→ Problem to work on
Repeat each entry. Keep every line exactly as it is.
[Start of Attachment]
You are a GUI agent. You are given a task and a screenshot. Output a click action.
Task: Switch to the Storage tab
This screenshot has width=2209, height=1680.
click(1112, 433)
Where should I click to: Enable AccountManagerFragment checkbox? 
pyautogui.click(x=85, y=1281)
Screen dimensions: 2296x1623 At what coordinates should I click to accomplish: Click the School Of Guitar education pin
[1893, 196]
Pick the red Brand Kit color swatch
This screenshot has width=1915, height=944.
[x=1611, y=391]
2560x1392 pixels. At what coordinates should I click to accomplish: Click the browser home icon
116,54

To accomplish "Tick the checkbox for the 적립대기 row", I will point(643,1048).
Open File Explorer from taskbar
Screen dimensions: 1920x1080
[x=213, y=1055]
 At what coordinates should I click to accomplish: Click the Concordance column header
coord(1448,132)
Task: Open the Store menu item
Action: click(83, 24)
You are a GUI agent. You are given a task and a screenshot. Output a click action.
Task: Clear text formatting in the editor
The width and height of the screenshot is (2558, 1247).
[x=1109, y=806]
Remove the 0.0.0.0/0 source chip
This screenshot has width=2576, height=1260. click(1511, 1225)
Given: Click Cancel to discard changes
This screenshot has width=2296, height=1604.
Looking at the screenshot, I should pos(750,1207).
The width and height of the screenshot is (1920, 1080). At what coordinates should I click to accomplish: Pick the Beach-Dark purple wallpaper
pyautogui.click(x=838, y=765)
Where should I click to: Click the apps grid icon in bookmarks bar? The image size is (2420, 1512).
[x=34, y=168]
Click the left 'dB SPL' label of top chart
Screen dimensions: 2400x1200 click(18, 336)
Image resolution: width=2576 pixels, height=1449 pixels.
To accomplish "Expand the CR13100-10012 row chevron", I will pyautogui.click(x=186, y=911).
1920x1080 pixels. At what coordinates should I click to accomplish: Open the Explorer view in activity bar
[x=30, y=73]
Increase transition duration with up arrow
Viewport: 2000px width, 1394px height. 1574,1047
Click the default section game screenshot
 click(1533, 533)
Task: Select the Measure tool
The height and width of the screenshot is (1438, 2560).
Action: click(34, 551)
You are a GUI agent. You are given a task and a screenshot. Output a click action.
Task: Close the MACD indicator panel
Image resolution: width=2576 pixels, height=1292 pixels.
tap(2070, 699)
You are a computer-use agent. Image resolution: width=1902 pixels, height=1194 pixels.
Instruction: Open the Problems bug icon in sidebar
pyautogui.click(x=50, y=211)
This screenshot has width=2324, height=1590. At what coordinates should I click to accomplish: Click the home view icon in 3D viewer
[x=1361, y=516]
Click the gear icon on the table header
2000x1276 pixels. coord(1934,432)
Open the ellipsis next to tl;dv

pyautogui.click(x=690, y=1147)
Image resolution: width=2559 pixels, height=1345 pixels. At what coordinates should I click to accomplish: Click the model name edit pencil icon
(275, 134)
[End of Attachment]
→ Response area
You are a GUI agent. You are given a task and a screenshot. Output a click action.
Task: Switch to the Storage tab
This screenshot has width=2209, height=1680.
click(1112, 433)
Where should I click to: Enable AccountManagerFragment checkbox? 
pyautogui.click(x=85, y=1281)
Screen dimensions: 2296x1623 At what coordinates should I click to accomplish: Click the School Of Guitar education pin
[1893, 196]
Pick the red Brand Kit color swatch
This screenshot has width=1915, height=944.
[x=1611, y=391]
2560x1392 pixels. At what coordinates should I click to accomplish: Click the browser home icon
116,54

To accomplish "Tick the checkbox for the 적립대기 row", I will point(643,1048).
Open File Explorer from taskbar
Screen dimensions: 1920x1080
[x=213, y=1055]
 At what coordinates should I click to accomplish: Click the Concordance column header
coord(1448,132)
Task: Open the Store menu item
Action: click(83, 24)
You are a GUI agent. You are given a task and a screenshot. Output a click action.
Task: Clear text formatting in the editor
The width and height of the screenshot is (2558, 1247).
[x=1109, y=806]
Remove the 0.0.0.0/0 source chip
This screenshot has width=2576, height=1260. click(1511, 1225)
Given: Click Cancel to discard changes
This screenshot has width=2296, height=1604.
Looking at the screenshot, I should pos(750,1207).
The width and height of the screenshot is (1920, 1080). At what coordinates should I click to accomplish: Pick the Beach-Dark purple wallpaper
pyautogui.click(x=838, y=765)
Where should I click to: Click the apps grid icon in bookmarks bar? The image size is (2420, 1512).
[x=34, y=168]
Click the left 'dB SPL' label of top chart
Screen dimensions: 2400x1200 click(18, 336)
Image resolution: width=2576 pixels, height=1449 pixels.
To accomplish "Expand the CR13100-10012 row chevron", I will pyautogui.click(x=186, y=911).
1920x1080 pixels. At what coordinates should I click to accomplish: Open the Explorer view in activity bar
[x=30, y=73]
Increase transition duration with up arrow
Viewport: 2000px width, 1394px height. 1574,1047
Click the default section game screenshot
 click(1533, 533)
Task: Select the Measure tool
The height and width of the screenshot is (1438, 2560).
Action: click(34, 551)
You are a GUI agent. You are given a task and a screenshot. Output a click action.
Task: Close the MACD indicator panel
Image resolution: width=2576 pixels, height=1292 pixels.
tap(2070, 699)
You are a computer-use agent. Image resolution: width=1902 pixels, height=1194 pixels.
Instruction: Open the Problems bug icon in sidebar
pyautogui.click(x=50, y=211)
This screenshot has width=2324, height=1590. At what coordinates should I click to accomplish: Click the home view icon in 3D viewer
[x=1361, y=516]
Click the gear icon on the table header
2000x1276 pixels. coord(1934,432)
Open the ellipsis next to tl;dv

pyautogui.click(x=690, y=1147)
Image resolution: width=2559 pixels, height=1345 pixels. At what coordinates should I click to accomplish: Click the model name edit pencil icon
(275, 134)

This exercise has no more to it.